To assure that all insurers play on a level playing field, public-financing principles must conform to those of private insurers. For one, the public option’s expenses must be financed by current users, not future generations. In other words, it should be pay as you go, just like private insurance. The public option’s accounting also should include all its expenses, such as the unfunded liability for Medicare employees’ post-retirement benefits, which are often buried in some fund other than Medicare’s. It must also account for the cost of the money that American taxpayers and debt holders have invested in building Medicare’s infrastructure, including its buildings, equipment, and workers. After all, private insurers incur costs to build the infrastructure that allows them to market their products; yet, under current accounting practices, Medicare gets these assets for free. To keep it real, expert accountants would routinely audit the public option’s financial statements to certify that its expenses are accurately stated, just as they do for private insurers.

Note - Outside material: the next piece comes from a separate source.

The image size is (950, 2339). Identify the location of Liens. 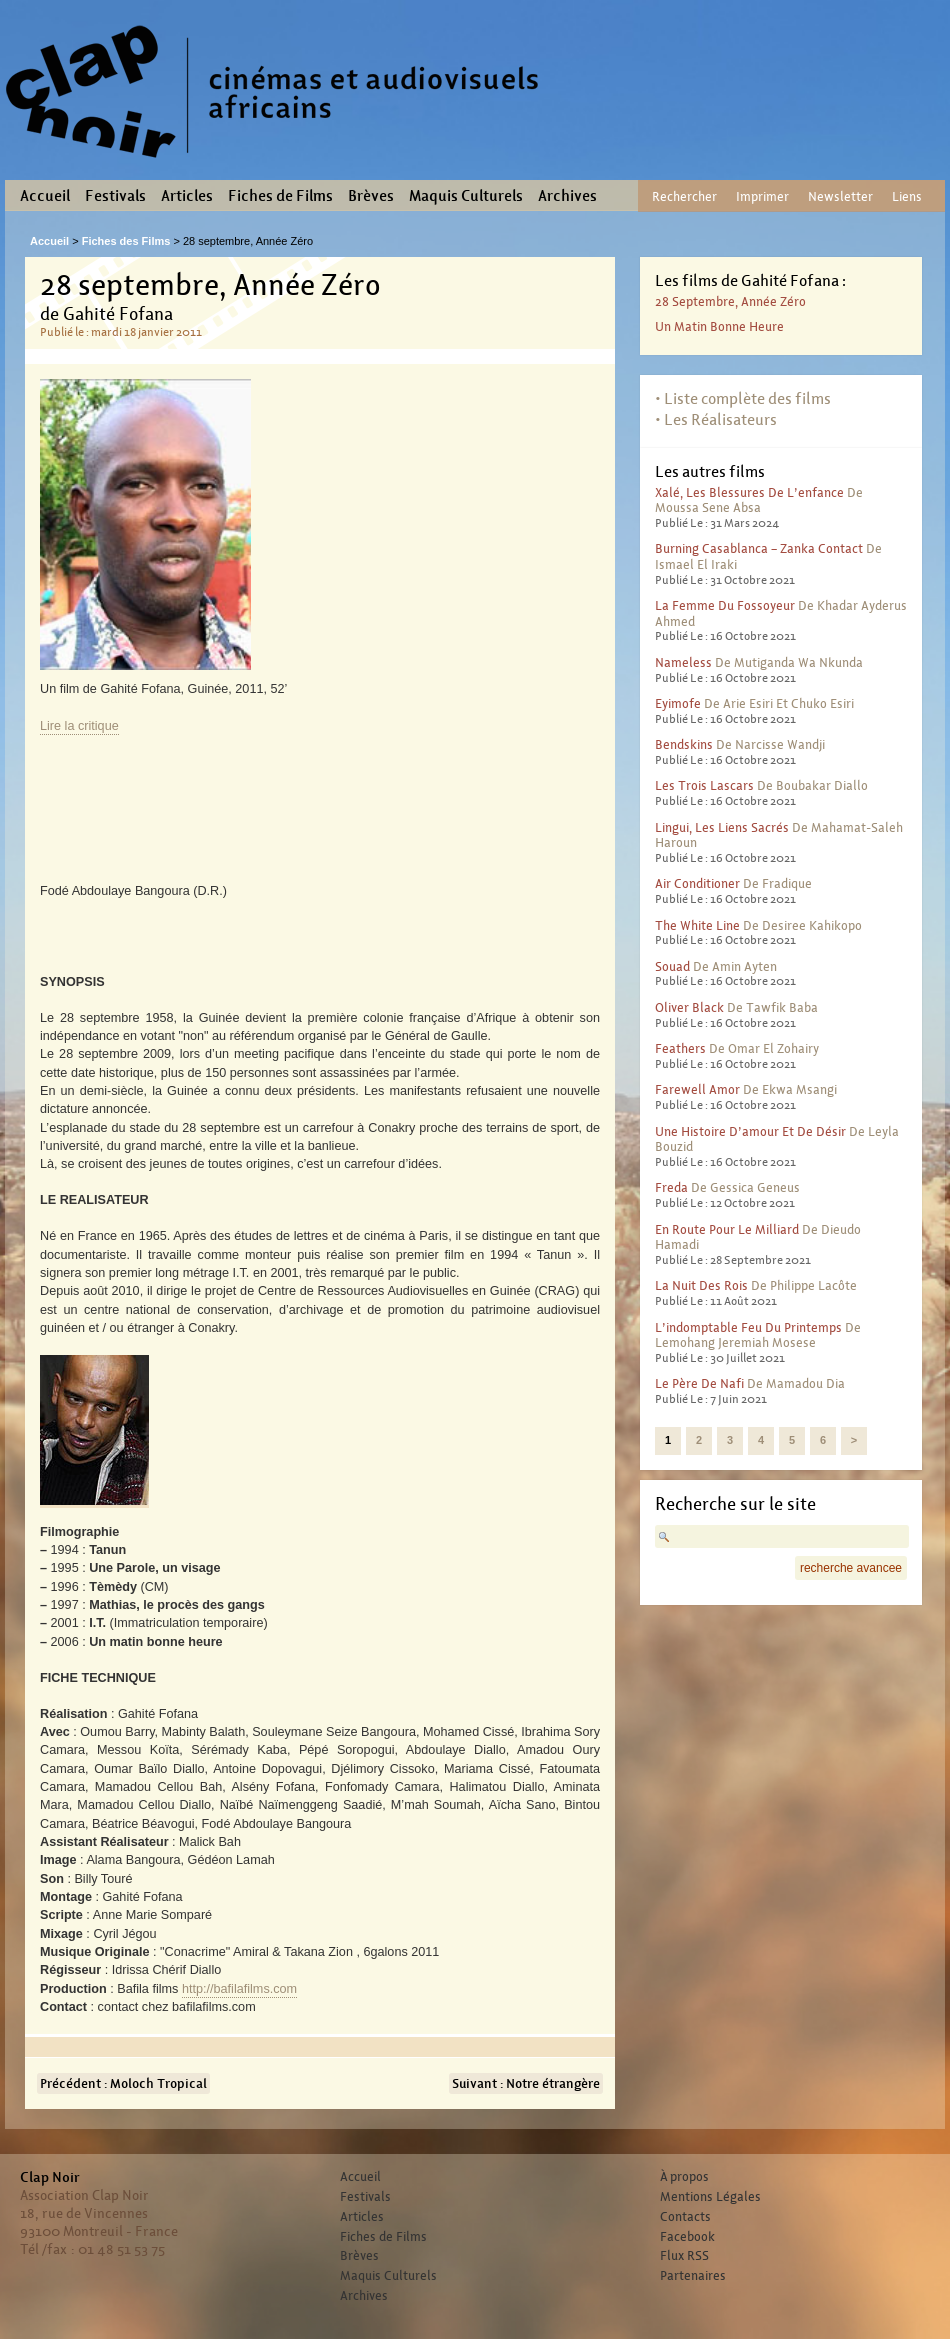
(907, 196).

Private insurers will be forced to compete with the public option’s lower costs through improved pricing, service, and quality. They can offer, for example, low-cost policies that transport enrollees from high-cost states to high-quality, low-cost ones such as Utah. Or they can emulate Ashley Furniture’s sending an enrollee to low-cost Mexico for an orthopedic procedure, replete with an American surgeon who was paid three times Medicare’s rate payments to the patient of $5,000 plus all her travel and out-of-pocket costs. (For political reasons, Medicare cannot emulate policies that favor certain states or send its enrollees out of the United States.) To help the private insurers to compete, new legislation should allow bundling of health, life, casualty, disability, and any other products, as well as the ability to sell across state lines. This enhanced competition among insurers and providers would lower costs, thereby increasing access to coverage and likely improving the quality of care.

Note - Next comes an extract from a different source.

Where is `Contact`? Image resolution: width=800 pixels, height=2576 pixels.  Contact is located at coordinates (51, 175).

We personally believe that the United States would be better off emulating three European countries — Germany, Switzerland, and The Netherlands — which are lauded for the quality of their universal coverage health care systems and yet spend far less on them than the United States. These countries are fiscally much healthier than nations with government-run health insurance systems akin to Medicare for All. But the reality is this model is politically untenable in the United States because it relies entirely on private insurers and would require eliminating highly popular Medicare and giving people vouchers for buying private-insurance policies.

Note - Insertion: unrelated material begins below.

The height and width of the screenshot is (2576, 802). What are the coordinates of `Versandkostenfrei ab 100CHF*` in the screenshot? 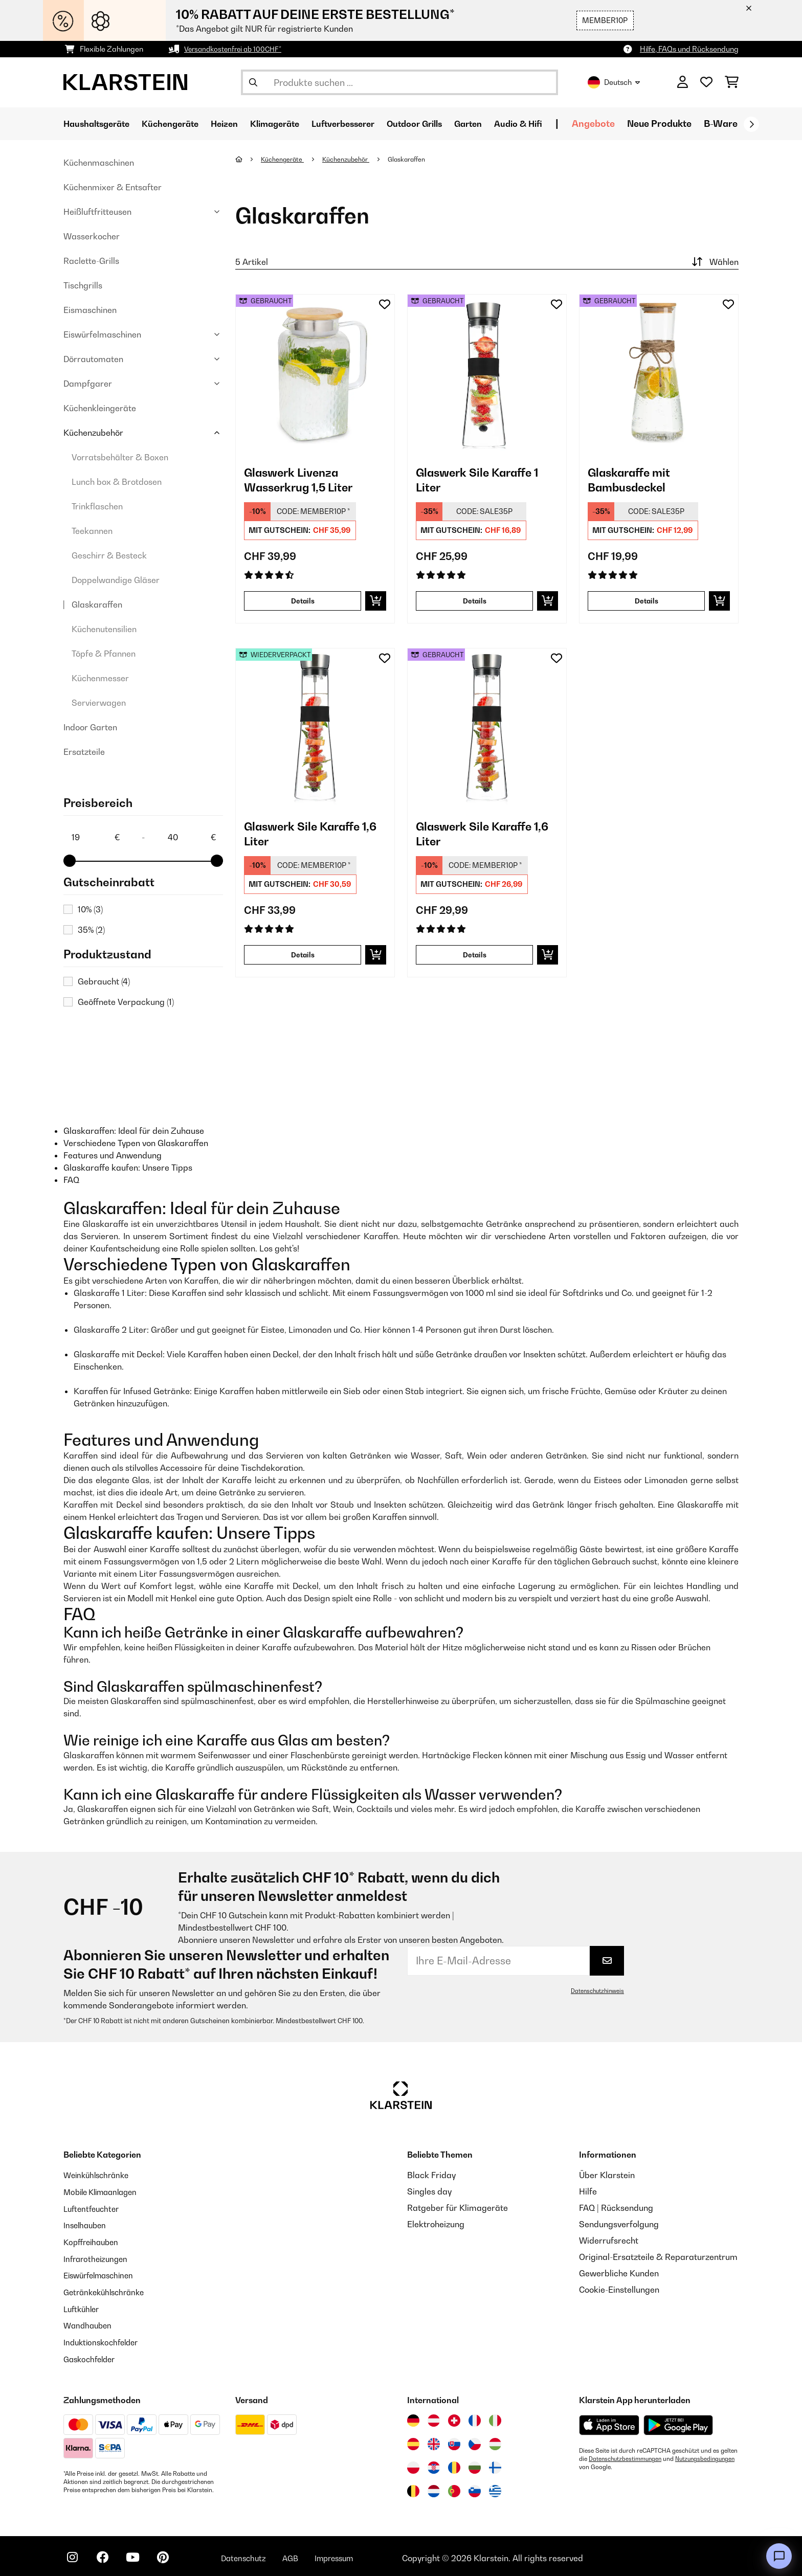 It's located at (235, 48).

Americans generally like both private insurance and Medicare but universally deplore their costs. Medicare for All eliminates private insurers and increases taxpayers’ burden. The public option keeps private insurers and controls health care costs.  However, it will require legislative and governmental administrative backbone and independent oversight to assure that the public option achieves these goals legitimately — without resorting to Medicare’s financing gimmicks.